The coronavirus (Covid-19) could have been slowed down if decent sick pay was available, care workers had got proper PPE, and bad bosses who put staff safety at risk had been prosecuted, according to a the general secretary of the TUC.
At the same time, the chair of doctors’ union the British Medical Association (BMA) is set to say that chronic neglect of the NHS and a lack of preparedness before the pandemic, along with flawed government thinking, has added to the tragic impact of coronavirus.
The TUC
Frances O’Grady, general secretary of the TUC, said the virus crisis should be a catalyst for real change in the workplace. Speaking to the TUC’s annual Congress in London, she said years of austerity had taken its toll. And it meant the pandemic was fought “with one hand tied behind our backs”.
She said that suddenly, supply chains delivering goods and services to industry mattered, continuing:
The people who keep essential supplies moving should matter too. But after long hours, many HGV drivers are sleeping in their cabs on lay-bys, no payments for truck stops, no place to wash, no toilet facilities. Treated worse than animals.
Ministers may scratch their heads about how to protect supply chains and fill vacancies. Well, here’s a novel idea: invite unions in with employers. Get us around the table, and let’s make that industry deliver decent conditions, direct employment and a proper pay rise.
After decades of real wage cuts and falling living standards, no-one can seriously say working people don’t deserve a pay rise. If pay had continued to grow at its pre-crash rates the average worker would be £5,900 better off.
“On a different planet”
O’Grady said ministers seemed to live “on a different planet”. Because they failed to understand that not everyone had gardens they could work from, or could survive on the current level of sick pay, or be aware of how working women had coped with childcare during the pandemic. Challenging the prime minister to deliver on his promises to level up Britain, she added:
Ministers tell us they’re going to level up Britain. But levelling up means nothing if they freeze key workers’ pay, slash Universal Credit, and the number of kids in poverty soars.

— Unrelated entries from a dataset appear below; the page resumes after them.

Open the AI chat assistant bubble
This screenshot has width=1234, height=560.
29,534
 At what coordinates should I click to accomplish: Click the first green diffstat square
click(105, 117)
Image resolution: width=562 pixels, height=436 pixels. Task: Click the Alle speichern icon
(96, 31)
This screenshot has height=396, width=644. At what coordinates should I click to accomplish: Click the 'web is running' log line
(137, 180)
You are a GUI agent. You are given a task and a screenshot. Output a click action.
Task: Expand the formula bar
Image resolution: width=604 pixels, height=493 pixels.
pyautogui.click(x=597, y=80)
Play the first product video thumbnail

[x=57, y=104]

If levelling up means anything, it must mean levelling up at work and levelling up living standards.
In the pandemic, unions have shown the value we bring. When we are in the room and our voices are heard.

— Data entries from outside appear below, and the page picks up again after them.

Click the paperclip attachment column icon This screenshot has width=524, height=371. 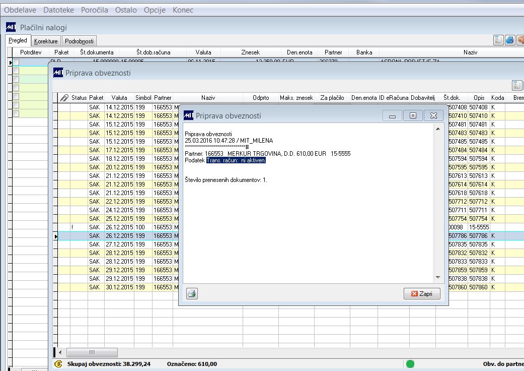[64, 98]
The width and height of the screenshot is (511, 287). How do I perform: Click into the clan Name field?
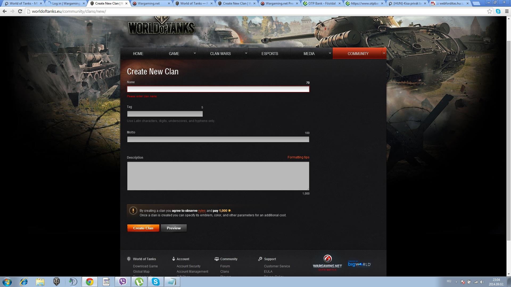tap(218, 89)

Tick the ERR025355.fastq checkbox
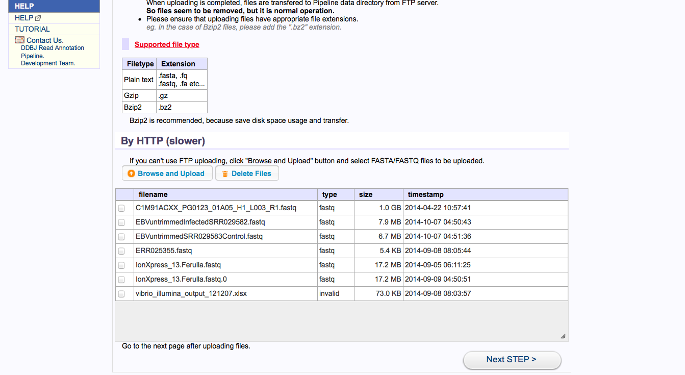(x=121, y=251)
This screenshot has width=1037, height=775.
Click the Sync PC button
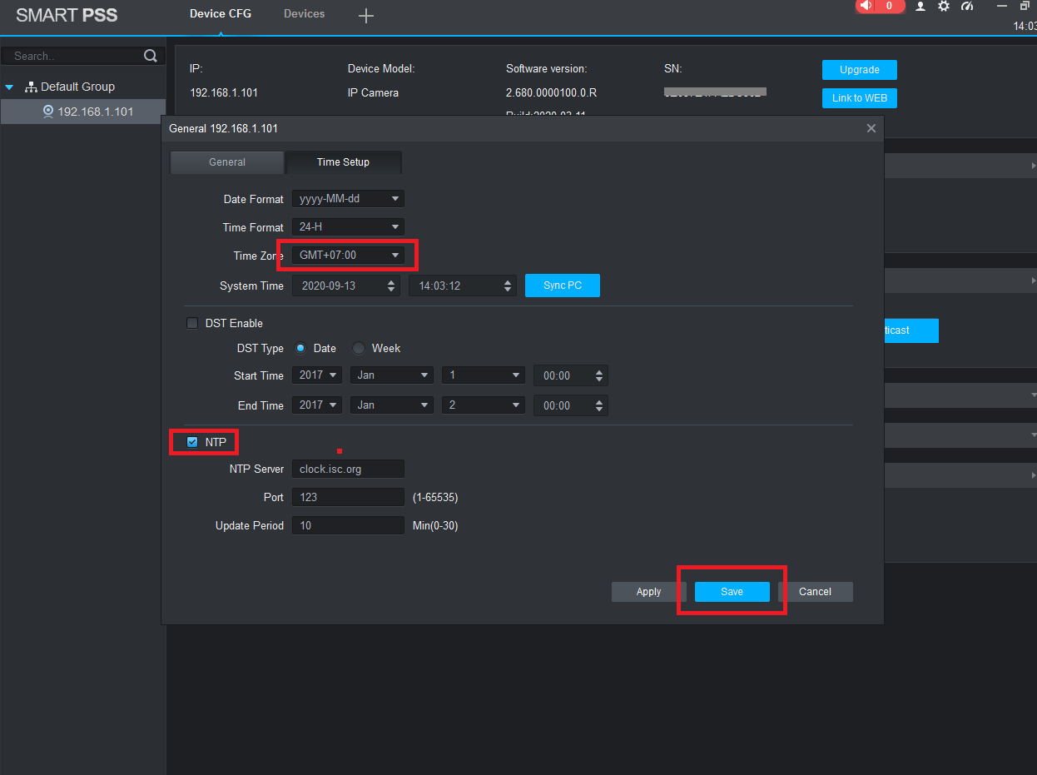coord(562,286)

But look at the price we all pay when unions are shut out and ignored. Who can doubt that we could have slowed down the virus, if everyone had had decent sick pay?
Or if care workers had got proper PPE from the start? Or if bad bosses, who put staff safety at risk, had felt the full force of the law – prosecuted and fined?
The BMA
According to Dr Chaand Nagpaul, the NHS was already in crisis before the pandemic struck. Waiting lists were at an all-time high and and there were record waits for cancer treatment. Plus there were almost 90,000 staff vacancies. In a speech to be given at the BMA’s Annual Representative Meeting, he’s set to say:
We will not accept a return the old pre-pandemic NHS, which was so patently under-staffed and under-resourced, where nine in 10 doctors are afraid of medical errors daily.
We will not accept an NHS running at unsafe bed occupancy and without spare capacity.
We will not accept an NHS unprepared for a pandemic, without vital PPE to protect the health and lives of health and care workers.
We will not accept an NHS in crisis every summer, let alone every winter.
He added:
We will not accept a nation bereft of public health staff, facilities and testing capacity, with ministers then paying billions to private companies who were unable to deliver.
The UK has seen more than 130,000 people die with coronavirus since the pandemic began. And there were 12,000 excess non-coronavirus deaths in 2020, the BMA says. Nagpaul suggests that the so-called Freedom Day on 19 July, when many restrictions were eased, was a “gamble”. It has since then contributed to almost 40,000 hospital admissions and more than 4,000 deaths.
Nagpaul also has concerns about how far recently announced additional funding for the NHS and social care will stretch, as it continues to deal with the pandemic and a backlog of cases. The government is increasing national insurance, ostensibly to provide the additionally funding. However, the hike has in turn been criticised for targeting the lowest-paid workers instead of the rich.
Care plan
The government plans to raise £12bn extra a year for the NHS and adult social care through a rise in national insurance next spring.
The NHS will get most of the share for the first three years, with £5.3bn allocated to social care. £500m of this will be spent on workforce training and recruitment. Ministers say social care will get more money after this window as the £86k cap on costs, which will come into force in October 2023, starts to require funding.
A Department of Health and Social Care spokesperson said:
We have backed the health service at every turn, with an extra £29 billion to support health and care services on top of our historic settlement for the NHS in 2018.
This will see the NHS budget rise by £33.9 billion by 2023/24.
At the same time, we are backing the NHS with a further £36 billion for health and social care and a ring-fenced £8 billion to tackle backlogs and help the NHS deliver an extra nine million checks, scans and operations for patients across the country.
Health columnist Andy Cowper has argued that the plan is “not nearly enough to fix social care”. NHS staff, medical workers’ unions, healthcare charities, and activist groups have repeatedly criticised the Conservatives’ handling and underfunding of the NHS.